◆ **Stated exercise**: Copy the records below word for word, starting at the line that contains "Where should I click to: Select" and ending after the line that contains "pyautogui.click(x=154, y=59)". Omit the pictures from your copy.

◆ **Data provided**:

━━━━

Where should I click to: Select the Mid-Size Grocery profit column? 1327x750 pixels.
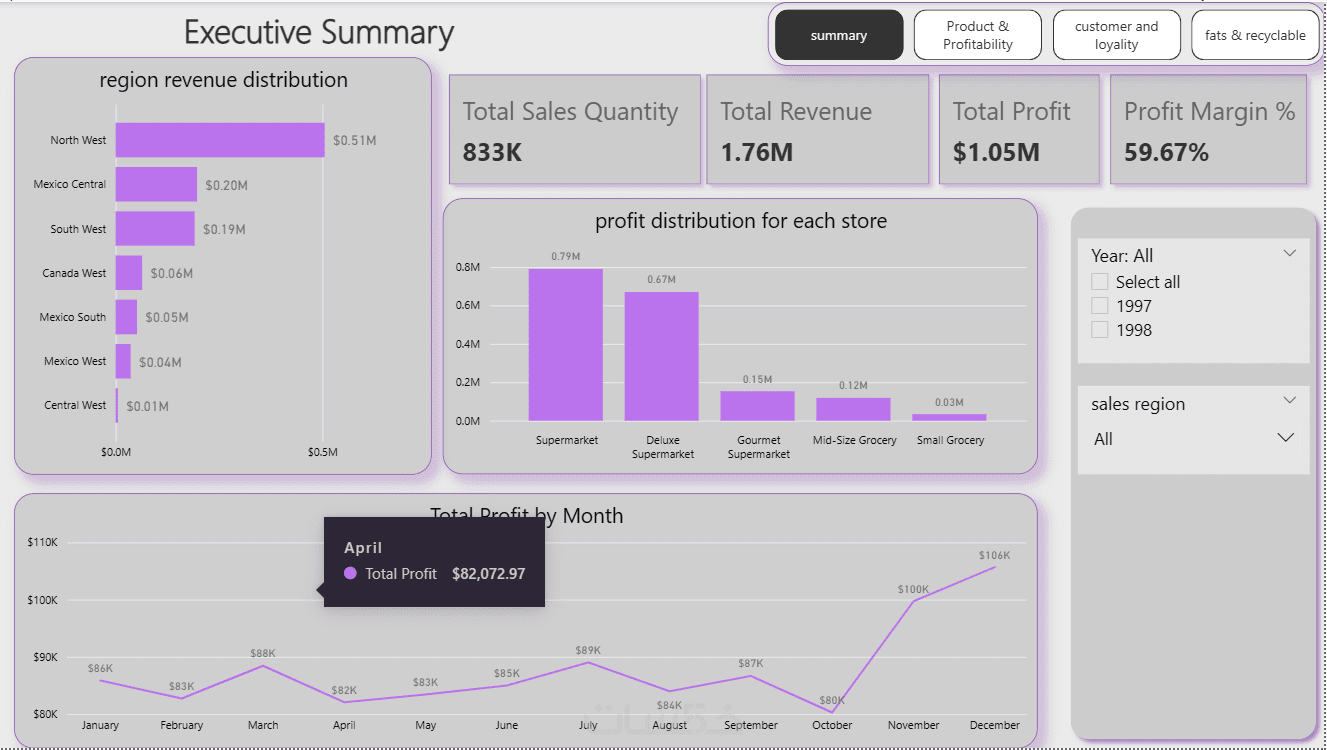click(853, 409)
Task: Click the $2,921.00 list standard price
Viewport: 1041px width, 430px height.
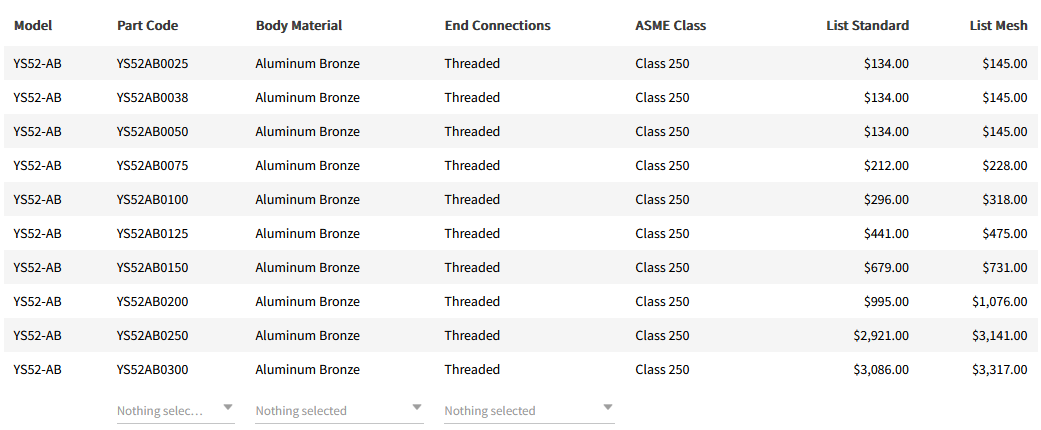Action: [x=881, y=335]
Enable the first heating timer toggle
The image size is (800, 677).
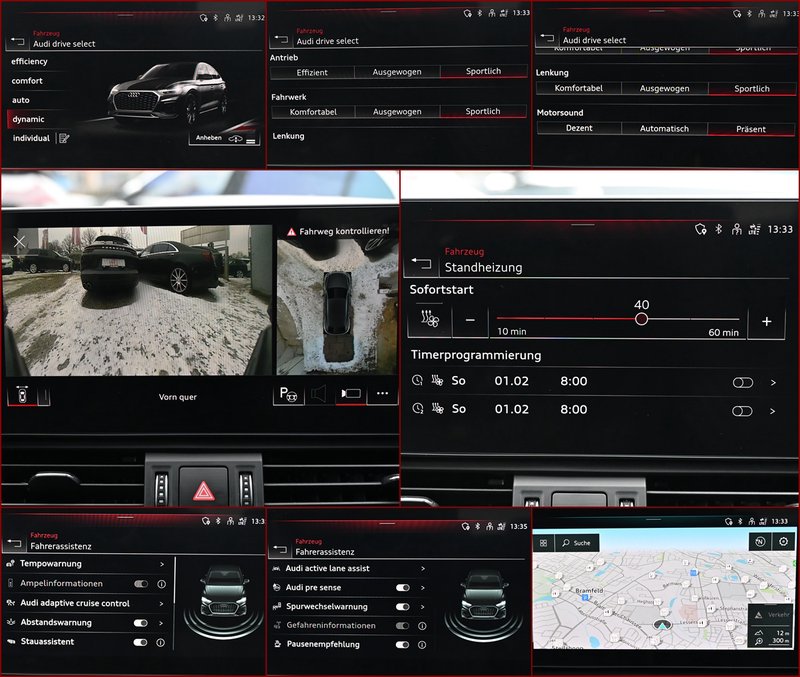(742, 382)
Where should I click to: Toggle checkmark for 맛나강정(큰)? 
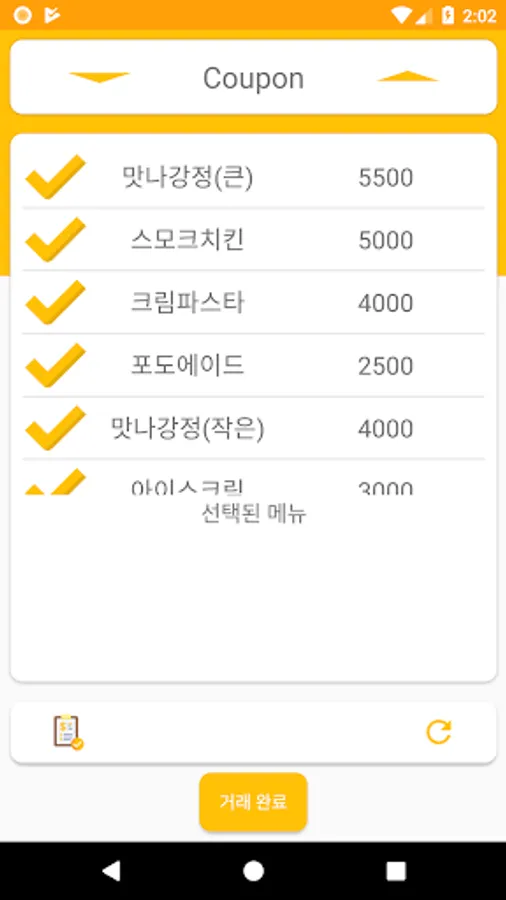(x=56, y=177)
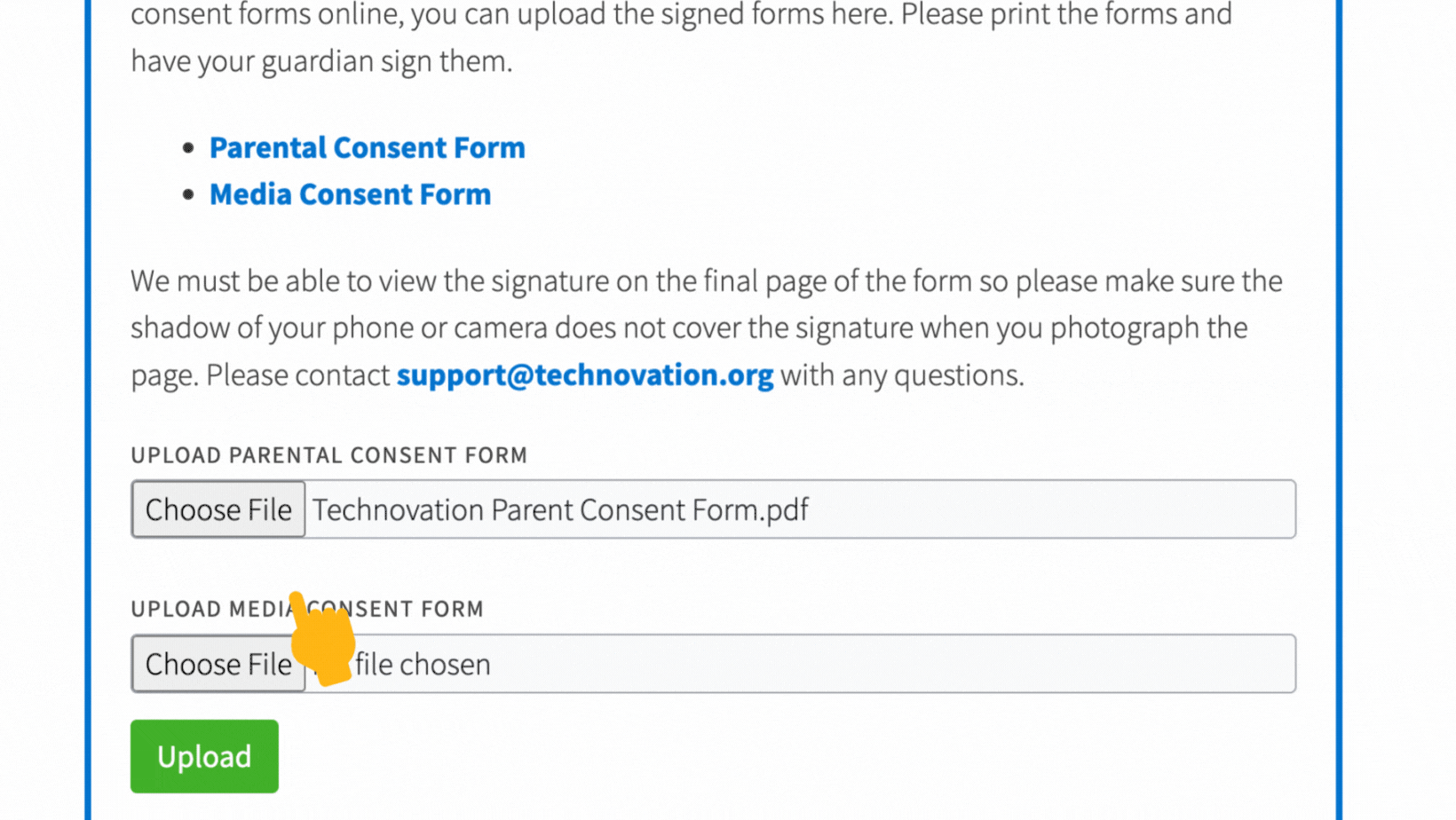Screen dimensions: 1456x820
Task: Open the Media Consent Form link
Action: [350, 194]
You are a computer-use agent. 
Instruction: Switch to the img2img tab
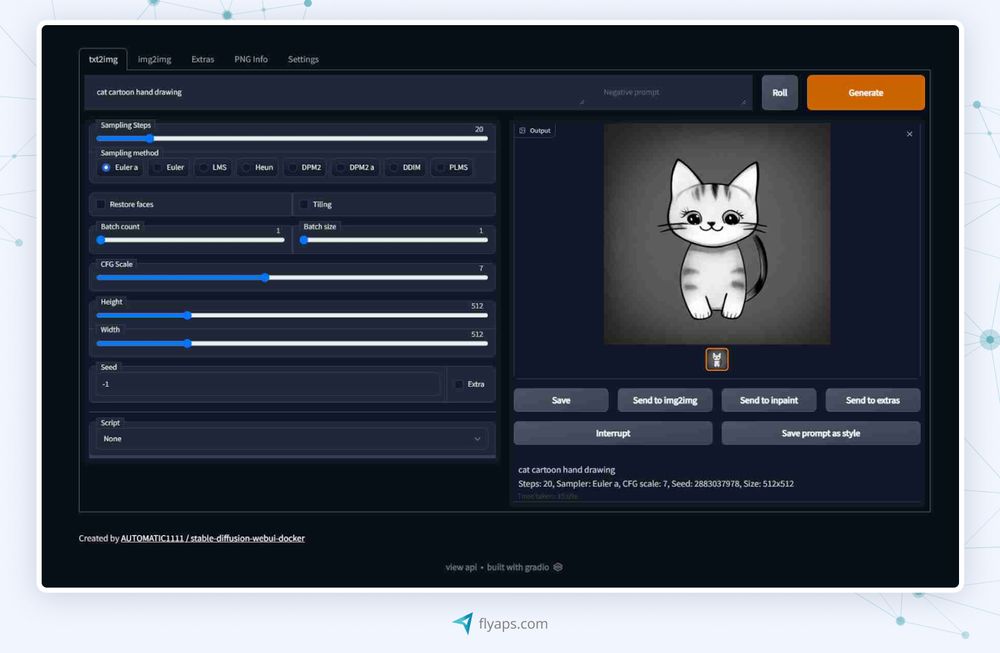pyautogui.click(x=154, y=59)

━━━━

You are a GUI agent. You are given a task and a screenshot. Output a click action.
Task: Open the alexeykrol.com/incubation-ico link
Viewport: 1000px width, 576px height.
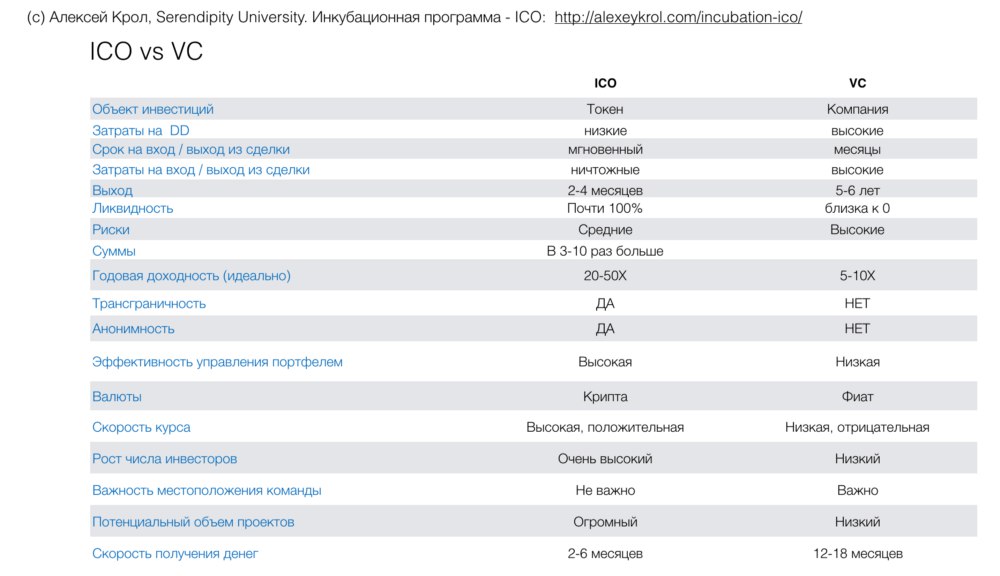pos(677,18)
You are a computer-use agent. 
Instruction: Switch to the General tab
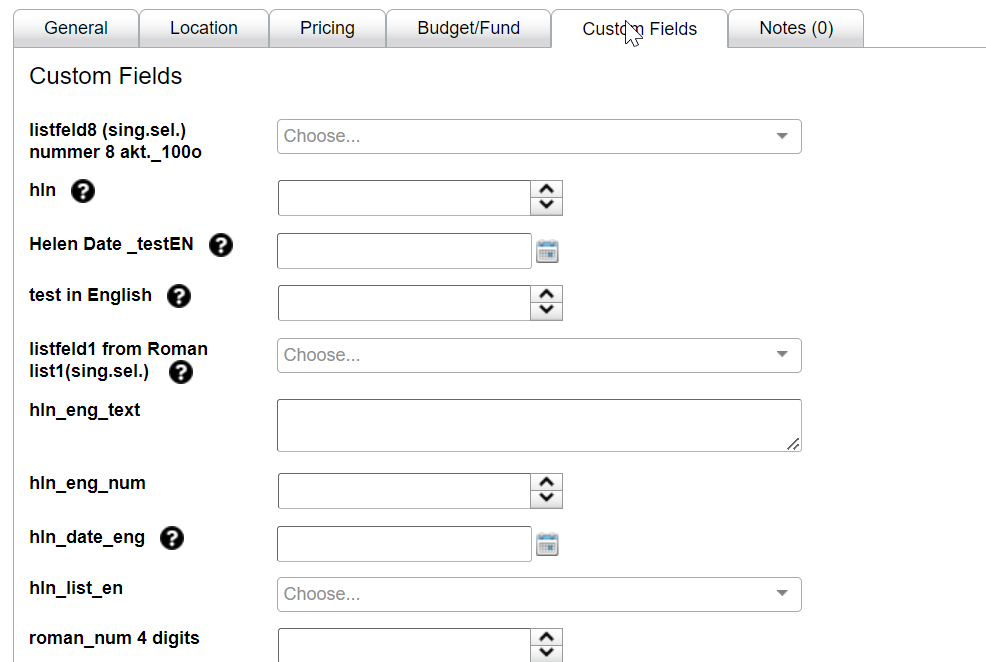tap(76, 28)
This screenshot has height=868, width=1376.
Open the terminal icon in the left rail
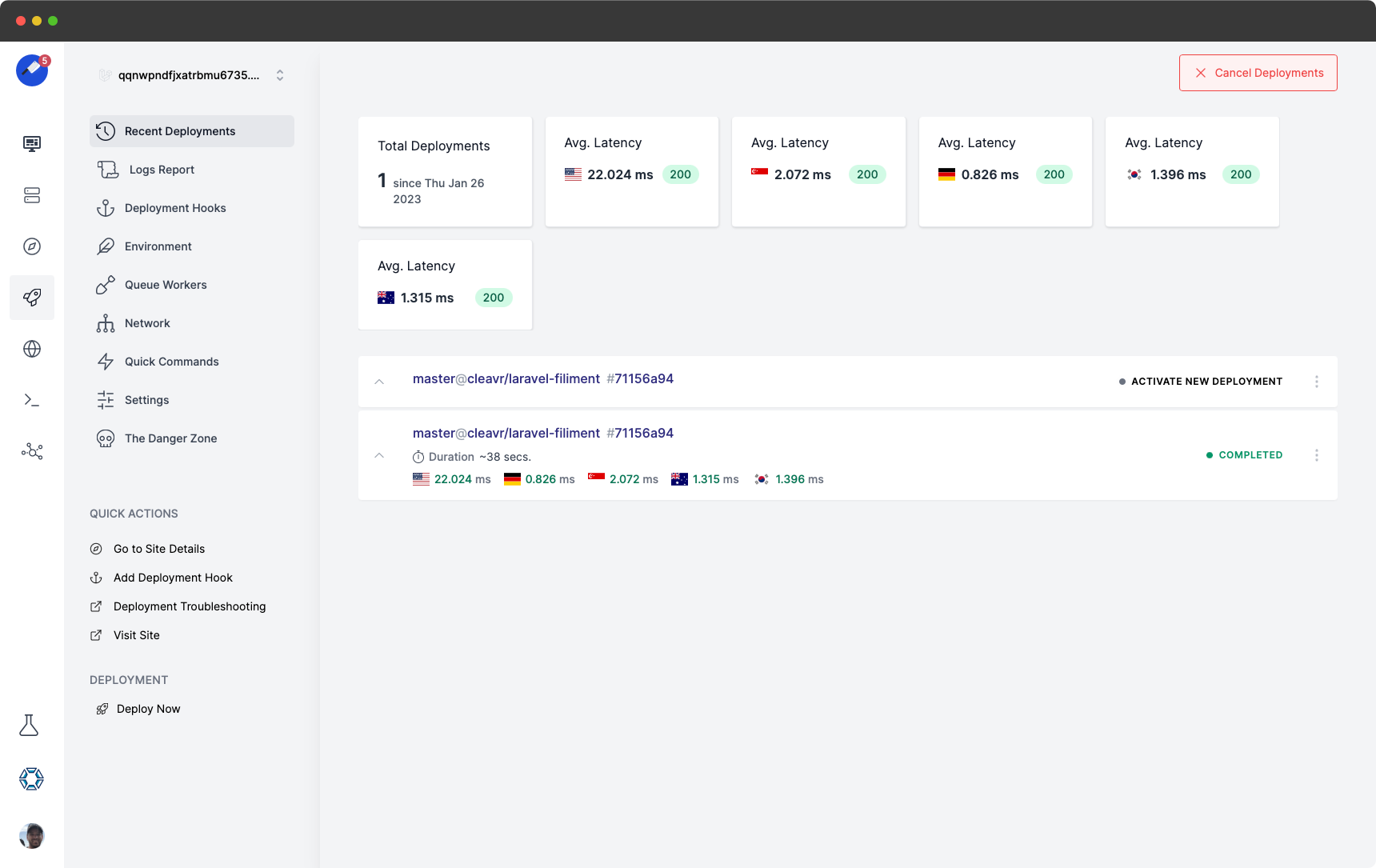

━━━━

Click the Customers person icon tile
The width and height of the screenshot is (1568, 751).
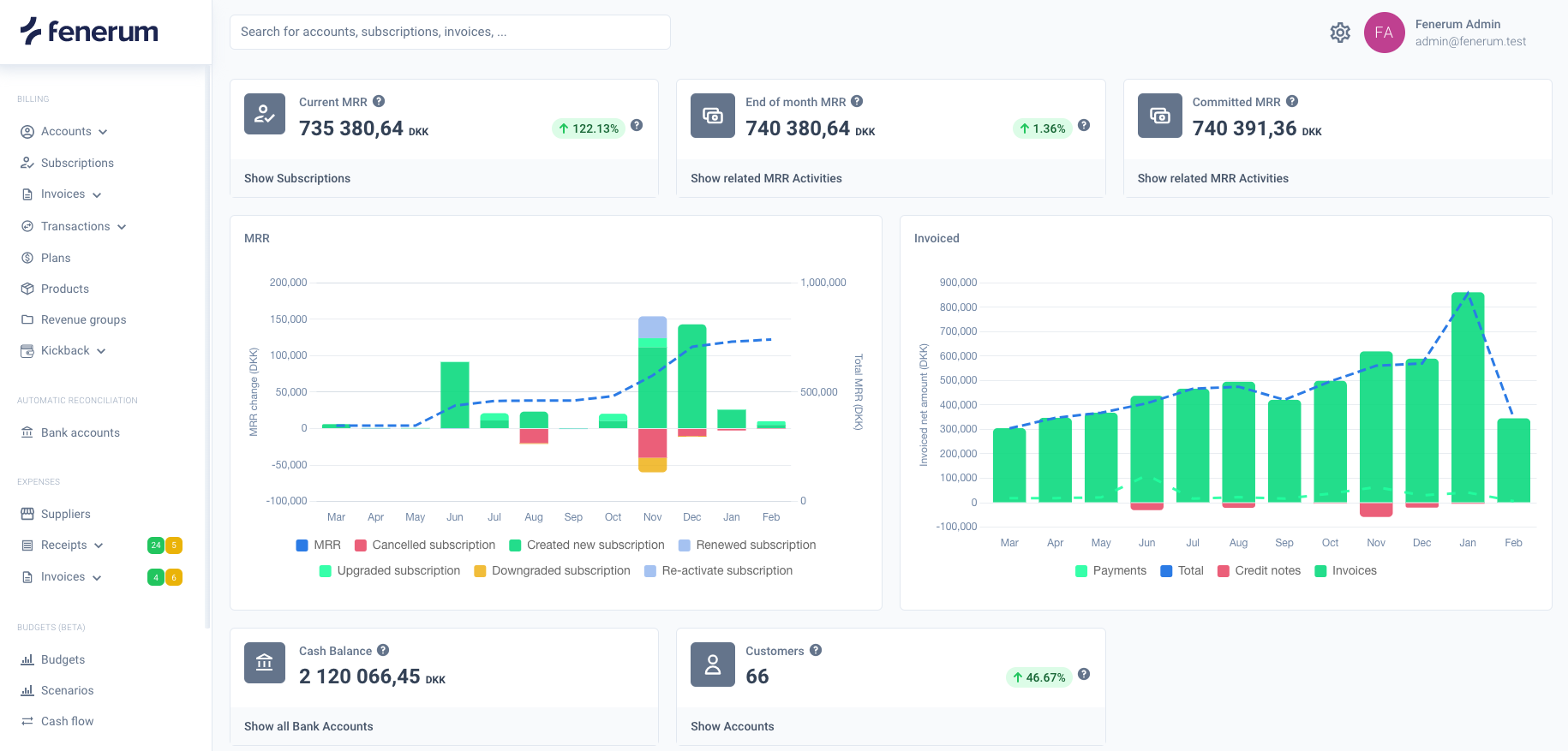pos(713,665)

━━━━

◆ **Solution**:
Where should I click to: Select the Mid-Size Grocery profit column? 1327x750 pixels.
click(853, 409)
Task: Click the $2,921.00 list standard price
Viewport: 1041px width, 430px height.
Action: [x=881, y=335]
Enable the first heating timer toggle
The image size is (800, 677).
(742, 382)
Where should I click to: Toggle checkmark for 맛나강정(큰)? 
(x=56, y=177)
Screen dimensions: 1456x820
Task: Open the Media Consent Form link
Action: [350, 194]
You are a computer-use agent. 
Instruction: Switch to the img2img tab
pyautogui.click(x=154, y=59)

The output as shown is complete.